WORK TASK.
Keep to one stretch of the data below, the lines from the one with "Where should I click to: Enable" up to and including the one with "This screenshot has height=973, width=1232.", and return that stretch exactly.
· · · · · · ·
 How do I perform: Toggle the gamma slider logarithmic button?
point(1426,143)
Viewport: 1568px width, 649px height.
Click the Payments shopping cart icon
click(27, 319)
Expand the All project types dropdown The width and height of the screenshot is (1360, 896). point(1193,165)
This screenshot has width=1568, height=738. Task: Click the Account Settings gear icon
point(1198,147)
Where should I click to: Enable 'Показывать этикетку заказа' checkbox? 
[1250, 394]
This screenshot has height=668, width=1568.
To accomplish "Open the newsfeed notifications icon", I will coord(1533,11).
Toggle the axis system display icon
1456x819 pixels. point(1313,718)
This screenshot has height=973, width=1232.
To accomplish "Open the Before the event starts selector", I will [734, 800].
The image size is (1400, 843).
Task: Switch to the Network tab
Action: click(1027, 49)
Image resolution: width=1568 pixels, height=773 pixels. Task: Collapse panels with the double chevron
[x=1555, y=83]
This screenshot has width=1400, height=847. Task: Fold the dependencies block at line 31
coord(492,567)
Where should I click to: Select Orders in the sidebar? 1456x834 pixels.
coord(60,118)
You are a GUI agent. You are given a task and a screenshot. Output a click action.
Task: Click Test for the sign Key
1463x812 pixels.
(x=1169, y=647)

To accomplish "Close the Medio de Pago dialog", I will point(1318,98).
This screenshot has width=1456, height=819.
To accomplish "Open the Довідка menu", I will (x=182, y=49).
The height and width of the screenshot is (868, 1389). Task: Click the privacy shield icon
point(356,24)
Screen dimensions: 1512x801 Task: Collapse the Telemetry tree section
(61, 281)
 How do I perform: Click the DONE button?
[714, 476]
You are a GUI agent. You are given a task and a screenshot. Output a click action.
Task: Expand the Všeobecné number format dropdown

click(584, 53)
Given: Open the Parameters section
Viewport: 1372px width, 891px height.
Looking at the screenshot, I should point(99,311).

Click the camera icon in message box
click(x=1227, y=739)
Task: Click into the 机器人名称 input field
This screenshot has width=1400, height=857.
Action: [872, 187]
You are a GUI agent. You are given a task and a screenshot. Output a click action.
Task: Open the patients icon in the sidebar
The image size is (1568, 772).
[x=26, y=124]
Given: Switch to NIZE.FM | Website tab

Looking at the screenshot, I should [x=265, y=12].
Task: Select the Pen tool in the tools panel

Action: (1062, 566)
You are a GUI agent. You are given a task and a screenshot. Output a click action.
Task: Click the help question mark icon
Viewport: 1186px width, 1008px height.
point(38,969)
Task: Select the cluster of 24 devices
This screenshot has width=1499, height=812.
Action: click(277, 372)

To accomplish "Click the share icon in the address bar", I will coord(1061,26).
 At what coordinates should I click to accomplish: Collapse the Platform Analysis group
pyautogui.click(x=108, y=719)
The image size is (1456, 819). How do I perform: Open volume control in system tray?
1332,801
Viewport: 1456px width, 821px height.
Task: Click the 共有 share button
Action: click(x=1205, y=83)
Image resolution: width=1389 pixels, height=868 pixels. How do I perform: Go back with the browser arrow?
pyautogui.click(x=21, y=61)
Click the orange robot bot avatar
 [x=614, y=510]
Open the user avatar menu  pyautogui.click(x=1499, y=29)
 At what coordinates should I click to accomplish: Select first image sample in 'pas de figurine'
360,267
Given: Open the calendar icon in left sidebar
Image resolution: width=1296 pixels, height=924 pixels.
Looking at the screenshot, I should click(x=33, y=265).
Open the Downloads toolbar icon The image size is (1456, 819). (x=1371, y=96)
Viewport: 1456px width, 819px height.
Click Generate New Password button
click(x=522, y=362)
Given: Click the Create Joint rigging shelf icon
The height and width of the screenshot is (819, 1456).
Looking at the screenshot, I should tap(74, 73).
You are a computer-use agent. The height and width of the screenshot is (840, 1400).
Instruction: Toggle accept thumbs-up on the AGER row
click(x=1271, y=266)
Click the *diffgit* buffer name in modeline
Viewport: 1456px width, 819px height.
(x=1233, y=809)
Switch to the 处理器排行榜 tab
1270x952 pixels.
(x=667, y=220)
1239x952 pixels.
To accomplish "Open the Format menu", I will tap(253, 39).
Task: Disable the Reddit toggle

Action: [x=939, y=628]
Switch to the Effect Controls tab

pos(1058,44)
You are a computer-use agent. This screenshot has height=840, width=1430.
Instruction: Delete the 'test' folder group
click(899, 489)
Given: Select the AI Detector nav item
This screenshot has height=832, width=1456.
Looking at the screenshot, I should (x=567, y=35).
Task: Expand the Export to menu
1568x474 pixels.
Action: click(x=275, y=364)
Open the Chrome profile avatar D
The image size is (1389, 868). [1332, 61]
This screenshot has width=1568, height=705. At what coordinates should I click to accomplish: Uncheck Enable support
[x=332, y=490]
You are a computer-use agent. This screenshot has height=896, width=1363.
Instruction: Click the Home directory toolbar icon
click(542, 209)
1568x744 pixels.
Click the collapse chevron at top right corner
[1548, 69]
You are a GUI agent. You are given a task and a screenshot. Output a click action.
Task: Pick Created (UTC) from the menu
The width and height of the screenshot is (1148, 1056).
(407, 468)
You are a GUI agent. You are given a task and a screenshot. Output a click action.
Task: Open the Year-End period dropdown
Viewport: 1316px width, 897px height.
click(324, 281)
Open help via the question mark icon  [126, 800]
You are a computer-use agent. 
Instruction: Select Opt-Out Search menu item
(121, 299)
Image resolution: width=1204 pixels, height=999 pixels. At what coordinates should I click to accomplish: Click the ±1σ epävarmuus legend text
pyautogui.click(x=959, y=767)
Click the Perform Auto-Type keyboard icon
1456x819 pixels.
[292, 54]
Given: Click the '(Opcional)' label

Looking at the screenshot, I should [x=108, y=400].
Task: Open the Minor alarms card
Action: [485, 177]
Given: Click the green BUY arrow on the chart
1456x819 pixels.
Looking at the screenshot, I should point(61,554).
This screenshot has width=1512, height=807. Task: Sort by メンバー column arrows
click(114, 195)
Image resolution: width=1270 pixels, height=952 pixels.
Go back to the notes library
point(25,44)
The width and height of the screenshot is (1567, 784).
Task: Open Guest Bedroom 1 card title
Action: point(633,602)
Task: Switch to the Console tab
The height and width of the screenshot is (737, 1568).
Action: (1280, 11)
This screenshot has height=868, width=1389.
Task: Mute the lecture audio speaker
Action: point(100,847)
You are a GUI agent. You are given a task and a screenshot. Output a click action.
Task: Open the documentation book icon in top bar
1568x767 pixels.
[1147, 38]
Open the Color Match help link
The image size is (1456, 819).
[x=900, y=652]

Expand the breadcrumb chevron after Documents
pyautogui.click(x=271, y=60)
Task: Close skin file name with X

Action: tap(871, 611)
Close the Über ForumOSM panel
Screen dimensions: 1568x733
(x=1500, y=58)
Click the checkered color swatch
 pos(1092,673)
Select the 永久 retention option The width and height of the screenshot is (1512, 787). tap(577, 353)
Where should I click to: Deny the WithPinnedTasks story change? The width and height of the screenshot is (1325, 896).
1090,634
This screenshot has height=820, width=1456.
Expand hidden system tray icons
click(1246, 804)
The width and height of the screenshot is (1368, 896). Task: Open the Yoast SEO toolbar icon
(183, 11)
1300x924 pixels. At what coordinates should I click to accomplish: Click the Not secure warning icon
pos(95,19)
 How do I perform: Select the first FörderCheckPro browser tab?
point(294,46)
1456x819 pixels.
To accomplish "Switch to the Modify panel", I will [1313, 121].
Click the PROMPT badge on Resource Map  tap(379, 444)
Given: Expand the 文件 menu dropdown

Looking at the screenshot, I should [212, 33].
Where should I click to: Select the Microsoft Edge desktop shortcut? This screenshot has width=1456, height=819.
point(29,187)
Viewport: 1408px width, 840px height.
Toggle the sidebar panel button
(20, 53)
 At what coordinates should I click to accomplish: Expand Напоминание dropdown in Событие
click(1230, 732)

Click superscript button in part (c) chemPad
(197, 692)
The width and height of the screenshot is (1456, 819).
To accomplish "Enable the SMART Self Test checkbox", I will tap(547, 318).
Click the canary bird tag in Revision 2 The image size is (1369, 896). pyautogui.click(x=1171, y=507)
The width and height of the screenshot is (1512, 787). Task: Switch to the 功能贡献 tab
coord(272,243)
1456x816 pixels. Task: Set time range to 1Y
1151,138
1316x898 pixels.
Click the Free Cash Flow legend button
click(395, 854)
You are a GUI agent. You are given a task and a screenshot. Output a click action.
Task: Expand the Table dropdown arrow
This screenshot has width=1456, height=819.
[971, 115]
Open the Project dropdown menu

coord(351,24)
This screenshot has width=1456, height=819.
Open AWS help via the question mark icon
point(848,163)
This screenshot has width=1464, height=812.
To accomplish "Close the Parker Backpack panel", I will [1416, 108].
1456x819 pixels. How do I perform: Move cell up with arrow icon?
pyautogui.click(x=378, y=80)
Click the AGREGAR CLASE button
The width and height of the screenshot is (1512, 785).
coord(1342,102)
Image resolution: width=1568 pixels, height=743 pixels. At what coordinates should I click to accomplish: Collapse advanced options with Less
· · · · · · ·
WRITTEN SOLUTION.
Where should I click to: Enable 'Показывать этикетку заказа' checkbox? 
[1250, 394]
This screenshot has height=668, width=1568.
To accomplish "Open the newsfeed notifications icon", I will coord(1533,11).
Toggle the axis system display icon
1456x819 pixels. point(1313,718)
This screenshot has height=973, width=1232.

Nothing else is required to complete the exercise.